156I have had regard to the fact that the plaintiff takes painkillers obtained from a pharmacist as and when required and otherwise undertakes physiotherapy and home-based exercise and that there is no indication that surgery is warranted or will prove necessary. The absence of prescribed medications is a factor among a range of considerations that may in a given case militate against a finding of seriousness as might also be thought the plaintiff’s absence of recourse to the proposals made by Dr March. However, it is trite to observe that the existence of, or absence of, some of the criteria frequently associated with an assessment of an injury as a serious injury, is only a guide, and the surest judgment is by reference to all of the evidence including an assessment of the plaintiff. On balance, I am not satisfied that these considerations counterbalance the fact of injury, the occasioning of an organic aggravation to function, the loss of amenity in life and in work and the presence of pain and restriction that is marked contrast to the plaintiff before the transport accident.

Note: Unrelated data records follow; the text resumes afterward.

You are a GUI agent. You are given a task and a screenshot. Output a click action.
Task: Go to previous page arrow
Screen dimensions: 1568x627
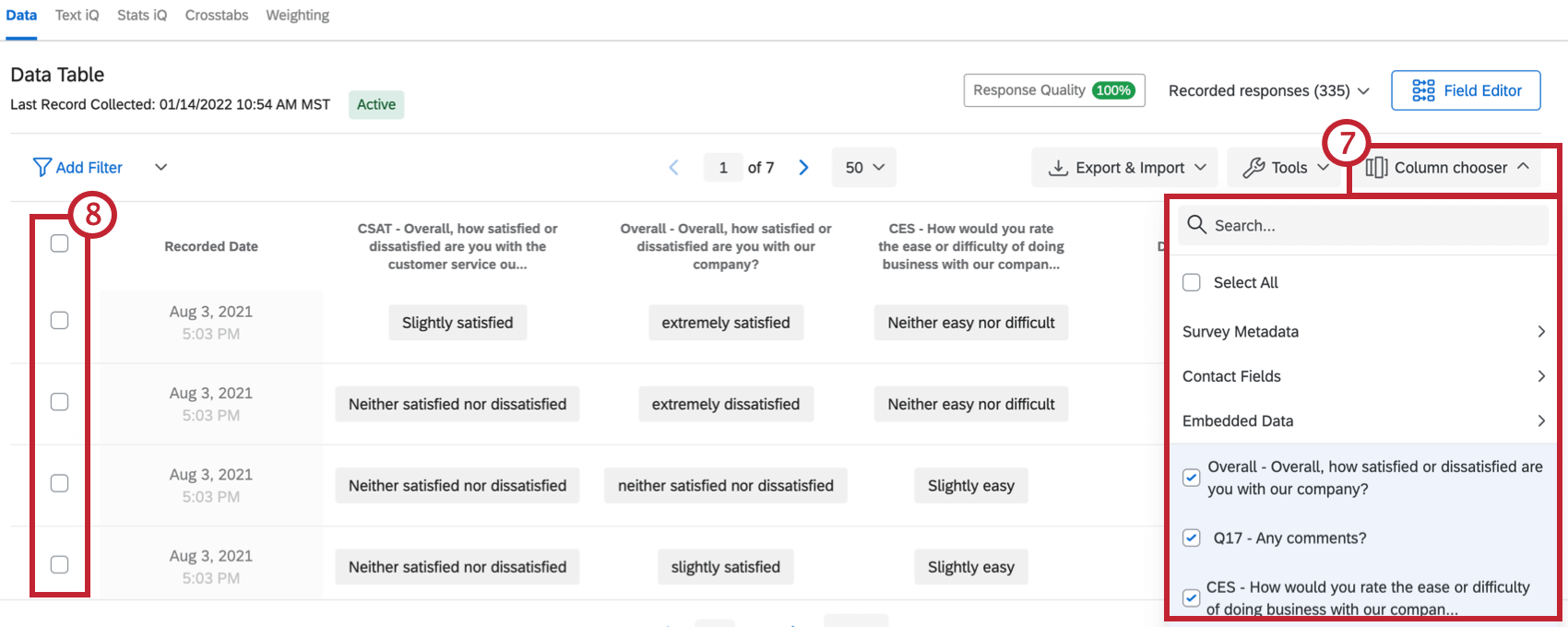coord(673,168)
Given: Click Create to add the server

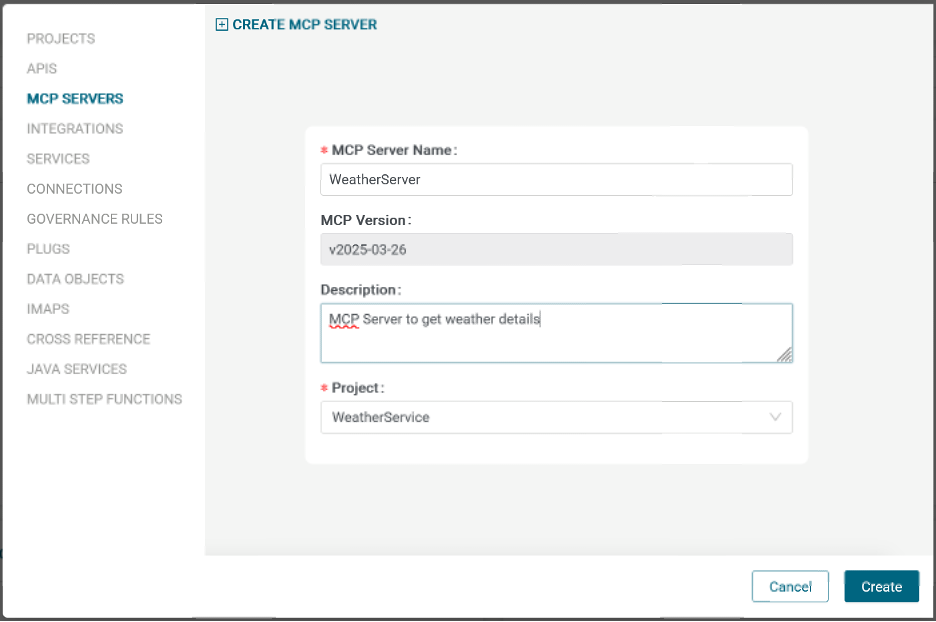Looking at the screenshot, I should pyautogui.click(x=881, y=587).
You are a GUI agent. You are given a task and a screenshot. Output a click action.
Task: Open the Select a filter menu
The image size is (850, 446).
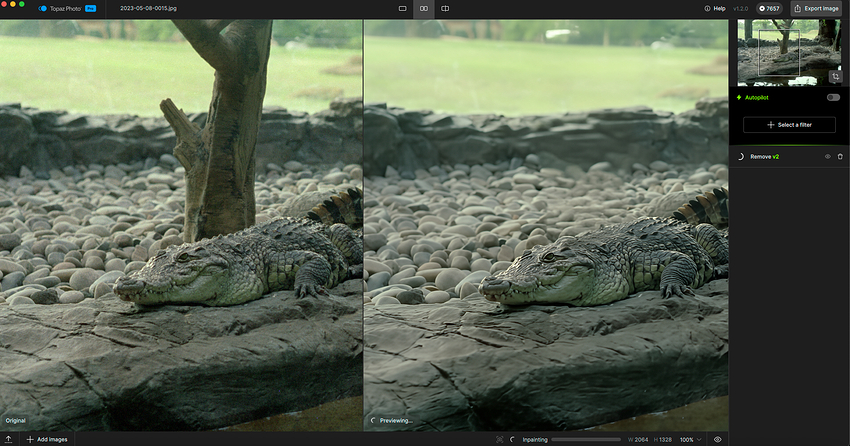click(x=789, y=125)
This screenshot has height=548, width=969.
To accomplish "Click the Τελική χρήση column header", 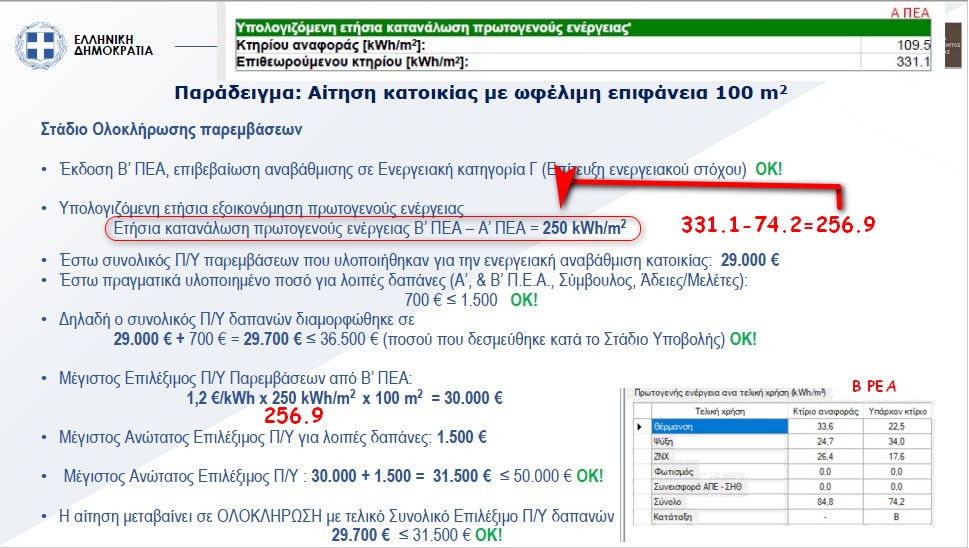I will pyautogui.click(x=707, y=410).
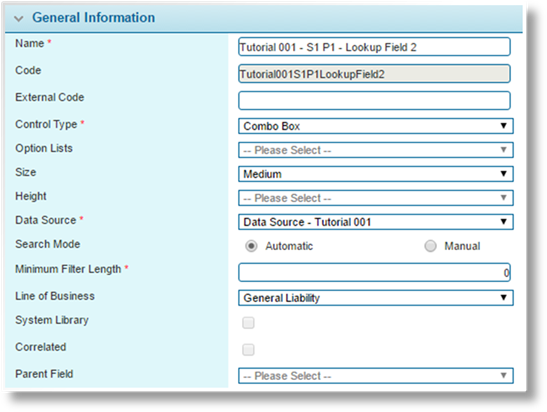The image size is (547, 412).
Task: Click the Size dropdown arrow icon
Action: pyautogui.click(x=503, y=173)
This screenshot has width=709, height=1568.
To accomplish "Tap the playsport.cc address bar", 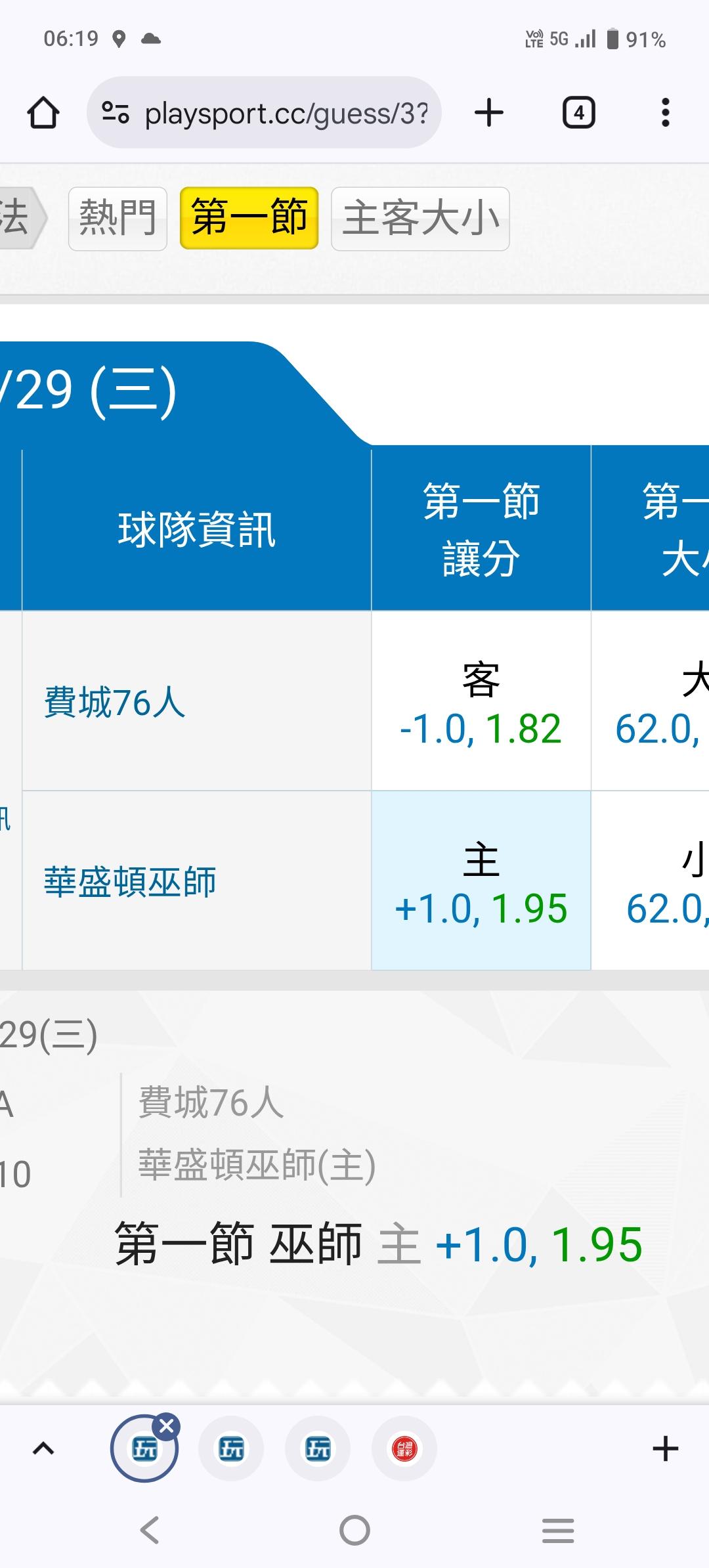I will [286, 113].
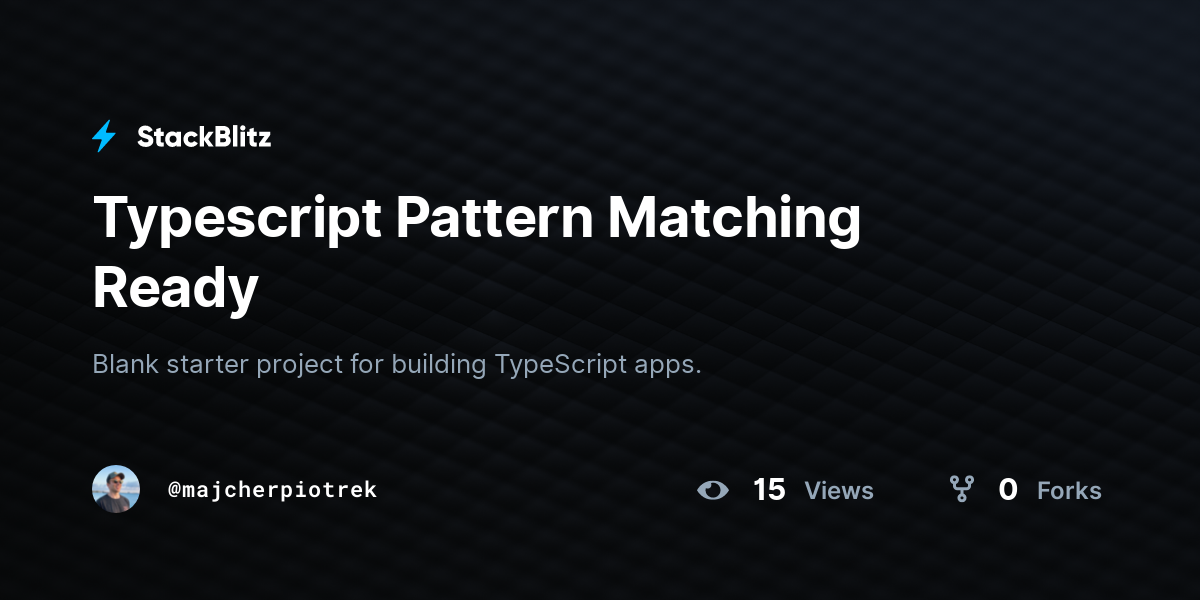Image resolution: width=1200 pixels, height=600 pixels.
Task: Click the views eye icon
Action: tap(713, 490)
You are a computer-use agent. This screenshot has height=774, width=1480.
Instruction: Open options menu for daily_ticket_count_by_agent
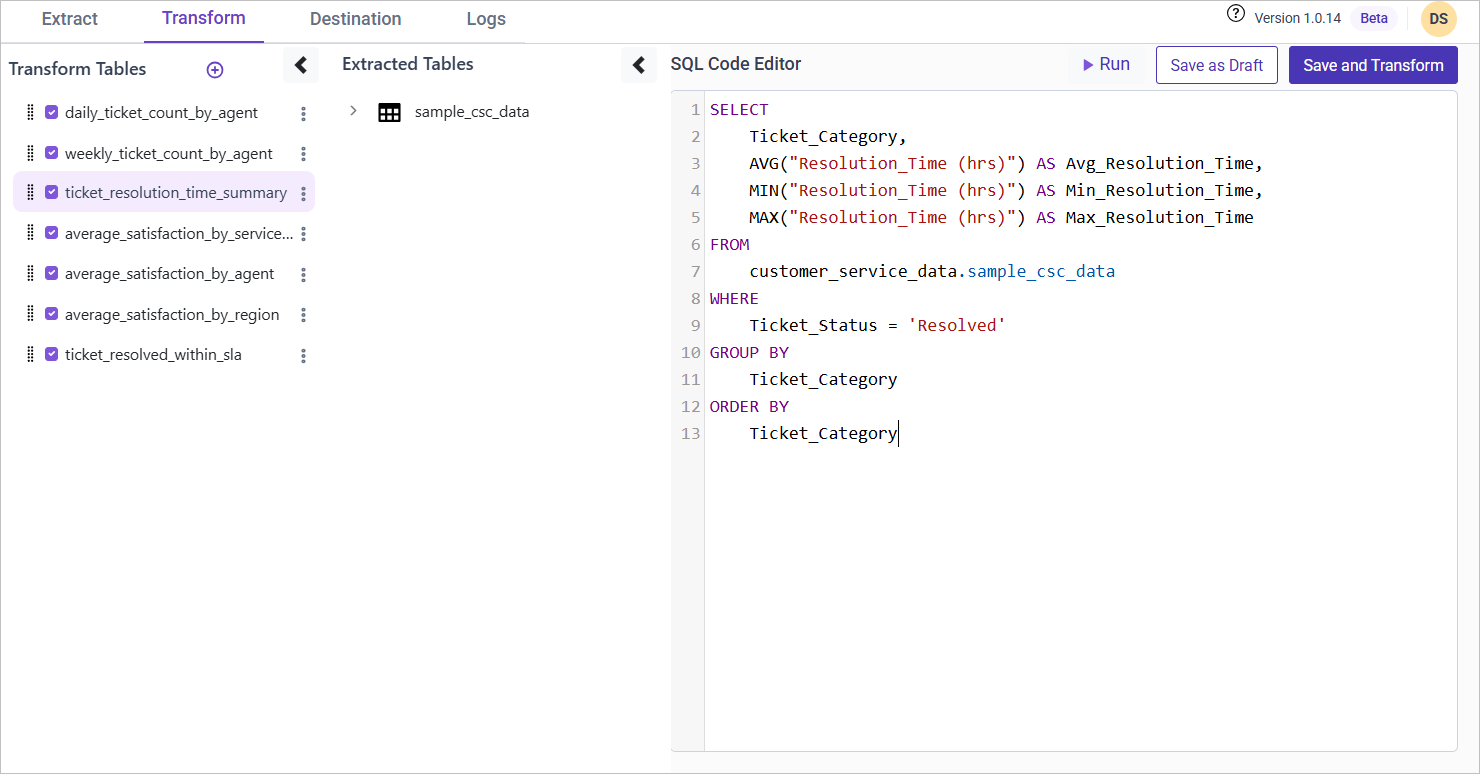pyautogui.click(x=303, y=114)
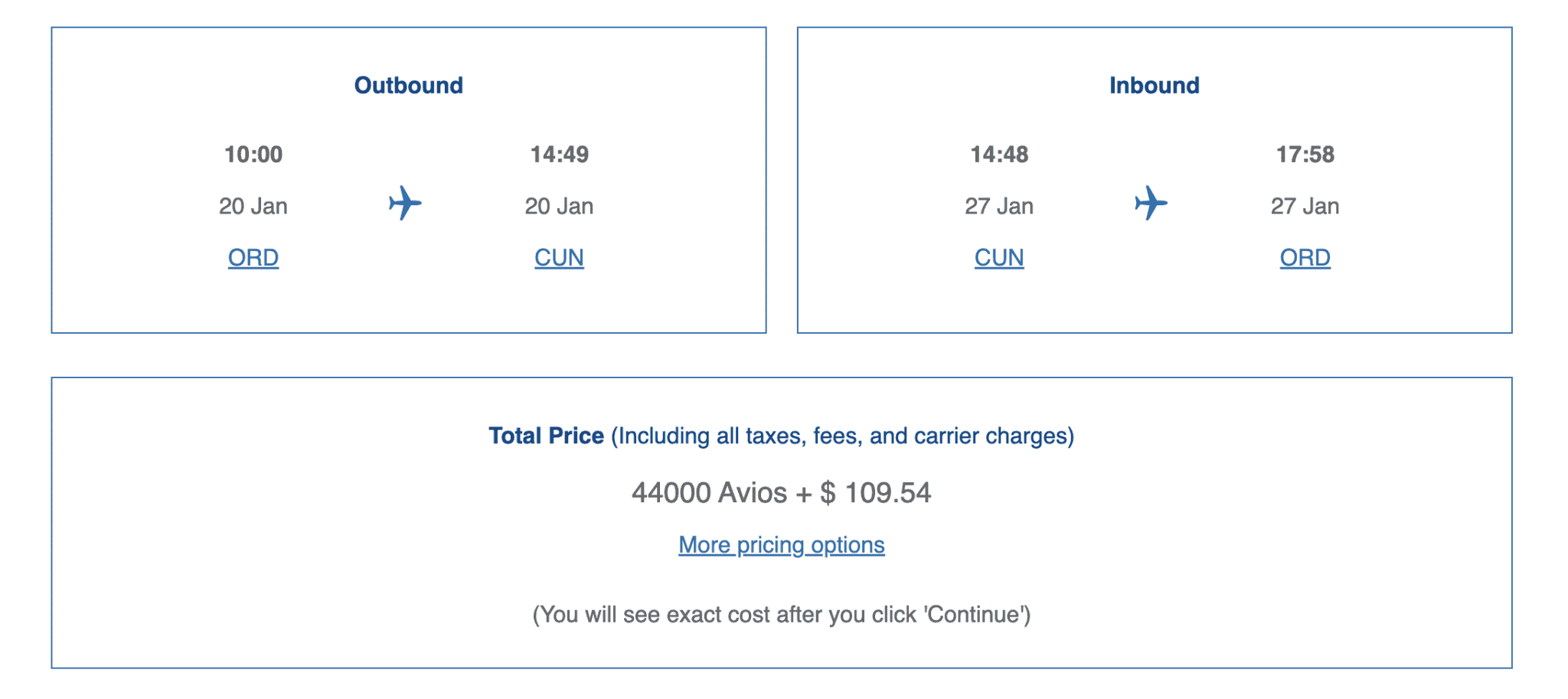Select the plane symbol between CUN and ORD
This screenshot has height=699, width=1568.
point(1149,203)
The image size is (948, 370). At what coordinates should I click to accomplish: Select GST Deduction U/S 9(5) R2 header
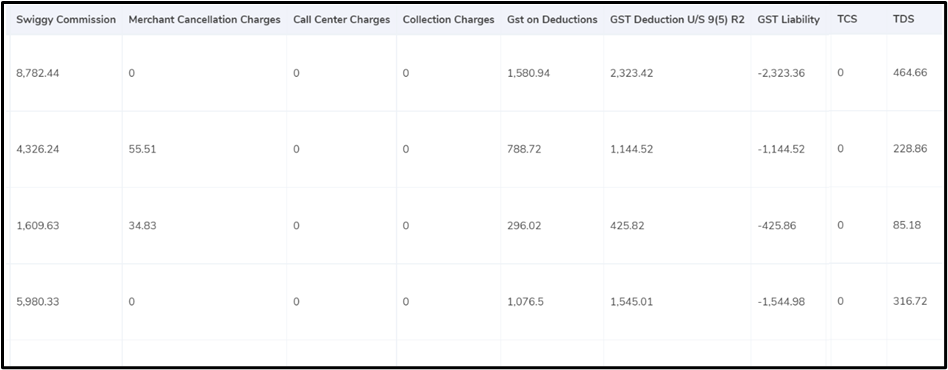[x=677, y=19]
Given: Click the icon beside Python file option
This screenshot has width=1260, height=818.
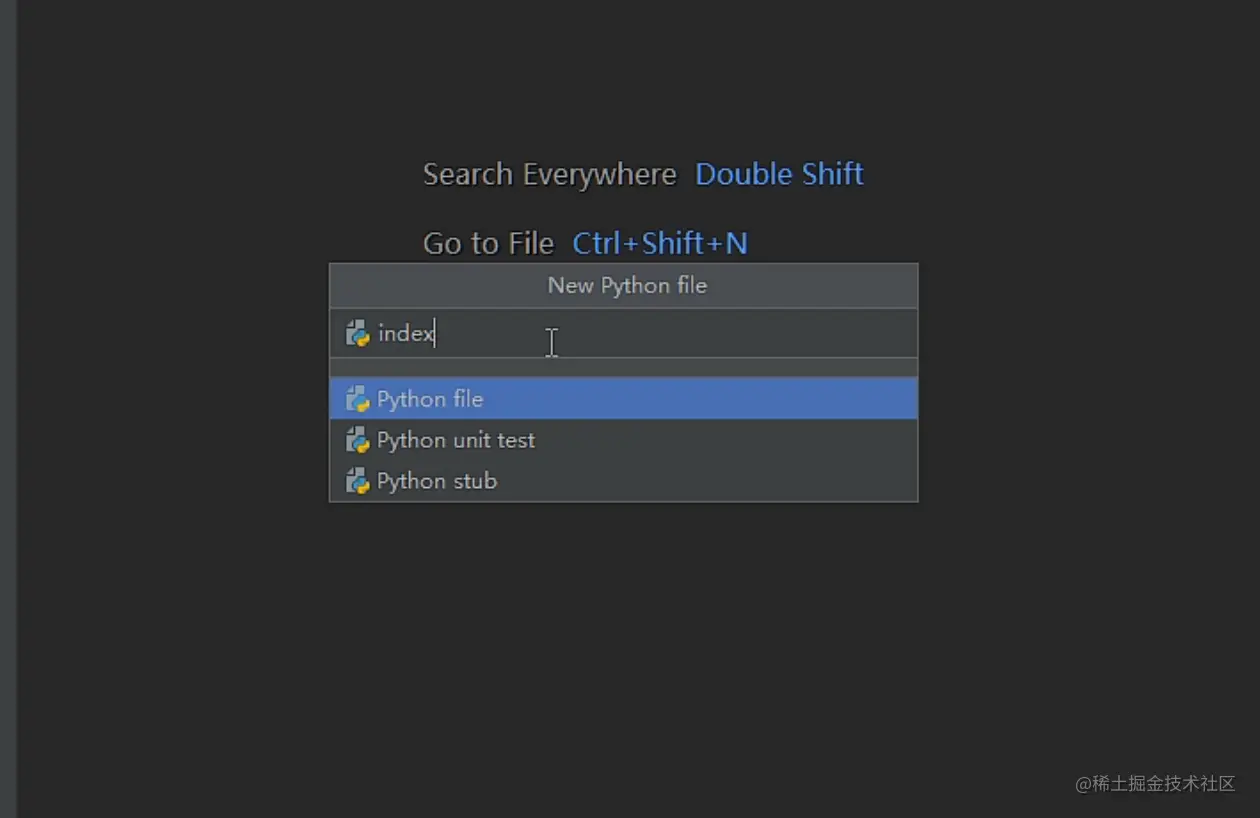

157A part of my overall assessment of the plaintiff’s application, I am also of the opinion that there is a sufficient evidentiary basis to conclude that the plaintiff has suffered a long term pecuniary disadvantage as a result of the transport accident and injury suffered. Bearing in mind the interferences to the plaintiff in her everyday activities, coupled with the loss of her employment, and that any employment she might possibly obtain in the future obtain would be limited in the hours that could be worked, and thus bear no resemblance to the earnings she enjoyed with the defendant, and that any employer would, in any event, need to make adaptions for her, in my judgement the plaintiff may be reasonably regarded as having satisfied the requirement for the grant of a serious injury certificate for pain and suffering and loss of earnings occasioned by an aggravation to the function of the spine that is very considerable and certainly more than significant or marked. The plaintiff has satisfied me of this requirement after I have taken into account the effects on her and when they are assessed according to a range of like impairments.

158I will hear the parties on the form of final orders and costs.